## Directions
Instruction for the entries that follow: retype exactly the lines from the line with "Where should I click to: Click Jan" to the line with "The image size is (998, 641).", both included, and omit all others.
BEGIN Records for the task
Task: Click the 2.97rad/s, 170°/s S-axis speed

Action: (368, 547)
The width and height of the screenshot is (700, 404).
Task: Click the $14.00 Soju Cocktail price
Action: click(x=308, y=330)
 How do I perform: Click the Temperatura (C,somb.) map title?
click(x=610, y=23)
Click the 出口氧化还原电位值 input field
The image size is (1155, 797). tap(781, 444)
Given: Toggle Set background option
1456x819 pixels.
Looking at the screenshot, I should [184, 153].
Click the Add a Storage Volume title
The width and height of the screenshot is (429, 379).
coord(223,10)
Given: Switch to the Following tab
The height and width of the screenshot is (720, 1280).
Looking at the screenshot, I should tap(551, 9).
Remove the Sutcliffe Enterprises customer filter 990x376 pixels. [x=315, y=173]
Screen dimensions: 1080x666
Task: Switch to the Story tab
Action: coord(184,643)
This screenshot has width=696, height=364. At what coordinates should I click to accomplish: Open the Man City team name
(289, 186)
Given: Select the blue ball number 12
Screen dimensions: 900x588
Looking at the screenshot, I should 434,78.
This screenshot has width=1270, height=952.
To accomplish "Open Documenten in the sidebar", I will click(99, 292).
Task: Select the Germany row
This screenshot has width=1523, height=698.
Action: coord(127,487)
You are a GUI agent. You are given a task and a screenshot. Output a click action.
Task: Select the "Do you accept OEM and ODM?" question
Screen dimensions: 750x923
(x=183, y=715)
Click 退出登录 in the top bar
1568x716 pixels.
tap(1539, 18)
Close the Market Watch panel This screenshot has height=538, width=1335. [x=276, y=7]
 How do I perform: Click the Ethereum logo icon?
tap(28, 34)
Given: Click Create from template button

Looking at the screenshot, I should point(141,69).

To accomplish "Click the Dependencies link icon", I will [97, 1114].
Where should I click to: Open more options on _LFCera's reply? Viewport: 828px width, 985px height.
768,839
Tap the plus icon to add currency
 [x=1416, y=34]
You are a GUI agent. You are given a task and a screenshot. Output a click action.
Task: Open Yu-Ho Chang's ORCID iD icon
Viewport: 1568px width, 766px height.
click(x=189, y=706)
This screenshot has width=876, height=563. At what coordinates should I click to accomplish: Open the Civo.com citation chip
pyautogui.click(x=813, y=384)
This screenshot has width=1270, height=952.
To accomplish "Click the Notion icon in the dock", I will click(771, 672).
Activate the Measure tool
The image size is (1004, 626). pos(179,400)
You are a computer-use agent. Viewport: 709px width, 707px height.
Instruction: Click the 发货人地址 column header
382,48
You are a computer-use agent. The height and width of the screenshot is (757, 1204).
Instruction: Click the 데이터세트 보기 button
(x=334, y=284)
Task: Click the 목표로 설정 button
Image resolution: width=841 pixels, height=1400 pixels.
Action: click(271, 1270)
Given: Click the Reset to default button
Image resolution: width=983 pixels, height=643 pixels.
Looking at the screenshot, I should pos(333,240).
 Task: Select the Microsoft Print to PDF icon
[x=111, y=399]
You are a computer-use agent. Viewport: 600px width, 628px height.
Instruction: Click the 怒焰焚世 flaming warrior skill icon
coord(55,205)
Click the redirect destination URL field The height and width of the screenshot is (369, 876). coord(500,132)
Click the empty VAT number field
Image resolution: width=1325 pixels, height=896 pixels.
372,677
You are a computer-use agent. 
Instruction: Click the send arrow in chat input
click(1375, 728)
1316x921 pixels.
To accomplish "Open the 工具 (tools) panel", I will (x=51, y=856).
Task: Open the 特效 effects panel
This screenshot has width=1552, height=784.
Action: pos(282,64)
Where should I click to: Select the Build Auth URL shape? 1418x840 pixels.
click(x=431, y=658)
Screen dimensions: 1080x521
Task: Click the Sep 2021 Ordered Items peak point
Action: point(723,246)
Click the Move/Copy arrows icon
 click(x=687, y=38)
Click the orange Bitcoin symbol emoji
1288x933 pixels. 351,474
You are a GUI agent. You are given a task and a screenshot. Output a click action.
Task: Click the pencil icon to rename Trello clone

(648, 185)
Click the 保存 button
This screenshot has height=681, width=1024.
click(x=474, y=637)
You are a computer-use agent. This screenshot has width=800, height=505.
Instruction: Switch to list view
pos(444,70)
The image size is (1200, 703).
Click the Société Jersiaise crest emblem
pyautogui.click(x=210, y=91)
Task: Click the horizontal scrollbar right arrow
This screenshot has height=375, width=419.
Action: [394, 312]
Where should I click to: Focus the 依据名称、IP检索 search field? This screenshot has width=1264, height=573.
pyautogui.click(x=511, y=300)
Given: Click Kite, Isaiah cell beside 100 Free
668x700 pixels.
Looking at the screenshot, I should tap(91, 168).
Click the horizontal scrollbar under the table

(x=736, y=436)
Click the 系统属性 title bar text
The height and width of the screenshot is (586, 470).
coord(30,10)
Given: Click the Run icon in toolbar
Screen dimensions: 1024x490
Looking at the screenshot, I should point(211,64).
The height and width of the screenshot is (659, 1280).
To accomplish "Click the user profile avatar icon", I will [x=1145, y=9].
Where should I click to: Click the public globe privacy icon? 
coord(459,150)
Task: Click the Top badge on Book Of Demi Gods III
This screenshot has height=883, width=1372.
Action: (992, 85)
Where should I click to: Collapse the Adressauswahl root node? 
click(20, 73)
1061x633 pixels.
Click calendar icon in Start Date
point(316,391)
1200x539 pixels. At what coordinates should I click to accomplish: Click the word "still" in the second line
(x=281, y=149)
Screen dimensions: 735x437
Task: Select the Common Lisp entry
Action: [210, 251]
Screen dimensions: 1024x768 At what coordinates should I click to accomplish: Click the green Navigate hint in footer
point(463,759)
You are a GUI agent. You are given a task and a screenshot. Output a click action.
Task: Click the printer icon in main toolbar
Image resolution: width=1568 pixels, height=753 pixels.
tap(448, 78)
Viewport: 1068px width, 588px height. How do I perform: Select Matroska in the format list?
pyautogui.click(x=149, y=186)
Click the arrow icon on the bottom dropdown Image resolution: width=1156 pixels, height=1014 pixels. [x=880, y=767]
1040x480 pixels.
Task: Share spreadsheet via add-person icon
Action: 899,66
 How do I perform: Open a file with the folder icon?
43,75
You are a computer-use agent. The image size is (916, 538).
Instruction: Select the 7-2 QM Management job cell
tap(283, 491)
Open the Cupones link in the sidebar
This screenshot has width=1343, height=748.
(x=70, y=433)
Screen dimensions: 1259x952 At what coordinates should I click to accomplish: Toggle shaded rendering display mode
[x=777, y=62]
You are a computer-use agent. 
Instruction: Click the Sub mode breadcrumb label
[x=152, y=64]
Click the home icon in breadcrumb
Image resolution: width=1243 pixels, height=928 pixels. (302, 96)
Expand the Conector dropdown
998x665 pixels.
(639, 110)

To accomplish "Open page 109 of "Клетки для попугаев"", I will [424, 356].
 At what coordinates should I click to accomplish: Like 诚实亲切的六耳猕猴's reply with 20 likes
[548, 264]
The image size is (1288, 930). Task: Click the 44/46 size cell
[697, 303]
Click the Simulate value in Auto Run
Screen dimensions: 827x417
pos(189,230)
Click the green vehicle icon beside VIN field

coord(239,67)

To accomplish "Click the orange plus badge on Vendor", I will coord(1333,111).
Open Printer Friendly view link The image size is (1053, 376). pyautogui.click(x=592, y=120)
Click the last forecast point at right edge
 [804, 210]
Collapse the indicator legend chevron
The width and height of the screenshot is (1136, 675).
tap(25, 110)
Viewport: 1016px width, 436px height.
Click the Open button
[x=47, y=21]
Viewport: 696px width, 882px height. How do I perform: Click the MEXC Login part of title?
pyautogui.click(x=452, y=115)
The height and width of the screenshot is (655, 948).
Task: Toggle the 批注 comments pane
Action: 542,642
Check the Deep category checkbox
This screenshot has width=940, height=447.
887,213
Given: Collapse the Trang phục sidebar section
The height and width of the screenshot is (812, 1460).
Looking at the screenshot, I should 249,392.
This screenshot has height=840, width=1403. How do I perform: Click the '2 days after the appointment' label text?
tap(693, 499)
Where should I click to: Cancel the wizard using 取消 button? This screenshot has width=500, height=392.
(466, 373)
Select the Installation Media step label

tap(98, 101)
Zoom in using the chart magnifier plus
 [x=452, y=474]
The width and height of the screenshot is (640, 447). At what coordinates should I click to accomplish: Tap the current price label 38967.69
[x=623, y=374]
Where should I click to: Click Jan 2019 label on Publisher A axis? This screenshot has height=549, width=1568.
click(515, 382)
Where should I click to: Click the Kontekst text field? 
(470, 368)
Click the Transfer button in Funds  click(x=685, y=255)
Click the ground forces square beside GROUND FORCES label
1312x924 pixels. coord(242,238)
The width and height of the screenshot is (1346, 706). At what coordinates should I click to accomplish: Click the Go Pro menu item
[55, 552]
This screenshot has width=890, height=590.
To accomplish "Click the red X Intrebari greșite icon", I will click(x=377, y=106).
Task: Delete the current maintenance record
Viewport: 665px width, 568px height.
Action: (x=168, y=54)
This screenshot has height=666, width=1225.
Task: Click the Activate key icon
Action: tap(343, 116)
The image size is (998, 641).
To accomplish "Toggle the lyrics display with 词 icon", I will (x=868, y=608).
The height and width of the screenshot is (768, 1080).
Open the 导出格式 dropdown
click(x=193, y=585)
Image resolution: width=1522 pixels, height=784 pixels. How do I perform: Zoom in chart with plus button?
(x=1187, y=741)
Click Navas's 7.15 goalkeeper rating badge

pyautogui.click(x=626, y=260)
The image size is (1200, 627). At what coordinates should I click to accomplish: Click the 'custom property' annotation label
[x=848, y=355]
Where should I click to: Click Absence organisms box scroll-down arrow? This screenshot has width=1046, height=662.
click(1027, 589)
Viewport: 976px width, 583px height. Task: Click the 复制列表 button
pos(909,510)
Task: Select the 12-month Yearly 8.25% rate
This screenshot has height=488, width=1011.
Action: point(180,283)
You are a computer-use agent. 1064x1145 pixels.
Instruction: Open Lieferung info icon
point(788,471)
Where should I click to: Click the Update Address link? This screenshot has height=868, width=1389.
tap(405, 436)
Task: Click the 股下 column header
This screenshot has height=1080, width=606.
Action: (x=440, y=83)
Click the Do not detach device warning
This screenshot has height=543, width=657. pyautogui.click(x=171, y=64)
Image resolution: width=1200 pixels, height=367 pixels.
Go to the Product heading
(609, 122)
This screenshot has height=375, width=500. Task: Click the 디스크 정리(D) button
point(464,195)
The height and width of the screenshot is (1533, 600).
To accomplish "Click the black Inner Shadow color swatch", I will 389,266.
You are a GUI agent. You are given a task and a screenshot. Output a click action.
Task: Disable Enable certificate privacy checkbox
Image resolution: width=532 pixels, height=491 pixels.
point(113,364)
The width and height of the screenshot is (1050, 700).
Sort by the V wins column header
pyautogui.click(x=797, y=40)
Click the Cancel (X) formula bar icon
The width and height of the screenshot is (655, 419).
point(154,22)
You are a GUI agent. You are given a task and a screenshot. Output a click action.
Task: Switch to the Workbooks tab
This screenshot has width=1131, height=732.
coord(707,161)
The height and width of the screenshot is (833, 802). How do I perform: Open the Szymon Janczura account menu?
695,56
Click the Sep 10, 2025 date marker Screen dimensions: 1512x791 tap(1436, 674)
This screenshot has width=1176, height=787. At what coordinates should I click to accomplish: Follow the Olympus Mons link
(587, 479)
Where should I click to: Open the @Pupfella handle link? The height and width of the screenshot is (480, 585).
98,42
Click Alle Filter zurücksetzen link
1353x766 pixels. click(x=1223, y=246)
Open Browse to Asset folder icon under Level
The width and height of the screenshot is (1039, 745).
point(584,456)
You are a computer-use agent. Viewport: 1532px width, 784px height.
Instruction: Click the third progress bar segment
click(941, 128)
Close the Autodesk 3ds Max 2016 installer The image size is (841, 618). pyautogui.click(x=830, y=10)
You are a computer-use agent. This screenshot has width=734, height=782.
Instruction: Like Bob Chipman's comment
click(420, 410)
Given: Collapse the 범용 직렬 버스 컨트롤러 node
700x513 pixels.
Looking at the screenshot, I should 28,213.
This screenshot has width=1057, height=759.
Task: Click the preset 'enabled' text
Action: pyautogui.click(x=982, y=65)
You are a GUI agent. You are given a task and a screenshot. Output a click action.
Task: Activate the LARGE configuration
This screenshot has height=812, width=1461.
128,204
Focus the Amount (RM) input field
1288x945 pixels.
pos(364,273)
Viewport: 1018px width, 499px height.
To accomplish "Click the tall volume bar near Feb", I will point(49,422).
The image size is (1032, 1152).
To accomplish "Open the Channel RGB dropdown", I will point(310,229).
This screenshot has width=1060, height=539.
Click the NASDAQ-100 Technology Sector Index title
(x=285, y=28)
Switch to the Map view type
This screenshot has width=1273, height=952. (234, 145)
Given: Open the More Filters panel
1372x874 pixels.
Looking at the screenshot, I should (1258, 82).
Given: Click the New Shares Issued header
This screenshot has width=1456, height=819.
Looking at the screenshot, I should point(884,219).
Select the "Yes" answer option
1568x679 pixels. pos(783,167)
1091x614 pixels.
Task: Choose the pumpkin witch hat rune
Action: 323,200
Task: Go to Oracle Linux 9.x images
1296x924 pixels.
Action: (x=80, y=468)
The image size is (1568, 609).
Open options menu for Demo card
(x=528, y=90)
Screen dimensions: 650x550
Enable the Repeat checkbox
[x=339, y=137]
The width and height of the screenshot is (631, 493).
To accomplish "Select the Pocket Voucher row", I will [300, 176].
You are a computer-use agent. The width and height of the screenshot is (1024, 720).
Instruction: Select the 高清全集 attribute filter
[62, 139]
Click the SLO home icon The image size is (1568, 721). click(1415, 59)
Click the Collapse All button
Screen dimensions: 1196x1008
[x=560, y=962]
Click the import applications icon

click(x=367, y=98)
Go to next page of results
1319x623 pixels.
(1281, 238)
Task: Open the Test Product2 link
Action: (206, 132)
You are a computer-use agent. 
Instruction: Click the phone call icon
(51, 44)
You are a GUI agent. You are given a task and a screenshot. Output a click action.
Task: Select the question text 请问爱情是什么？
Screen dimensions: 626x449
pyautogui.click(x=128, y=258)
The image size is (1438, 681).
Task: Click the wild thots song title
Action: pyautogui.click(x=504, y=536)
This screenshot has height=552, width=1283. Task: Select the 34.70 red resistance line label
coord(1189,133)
END Records for the task
## Completed exercise
Where should I click to: Click Jan 2019 label on Publisher A axis? This screenshot has height=549, width=1568.
click(515, 382)
Where should I click to: Click the Kontekst text field? 
(470, 368)
Click the Transfer button in Funds  click(x=685, y=255)
Click the ground forces square beside GROUND FORCES label
1312x924 pixels. coord(242,238)
The width and height of the screenshot is (1346, 706). At what coordinates should I click to accomplish: Click the Go Pro menu item
[55, 552]
This screenshot has width=890, height=590.
To accomplish "Click the red X Intrebari greșite icon", I will click(x=377, y=106).
Task: Delete the current maintenance record
Viewport: 665px width, 568px height.
Action: (x=168, y=54)
This screenshot has height=666, width=1225.
Task: Click the Activate key icon
Action: tap(343, 116)
The image size is (998, 641).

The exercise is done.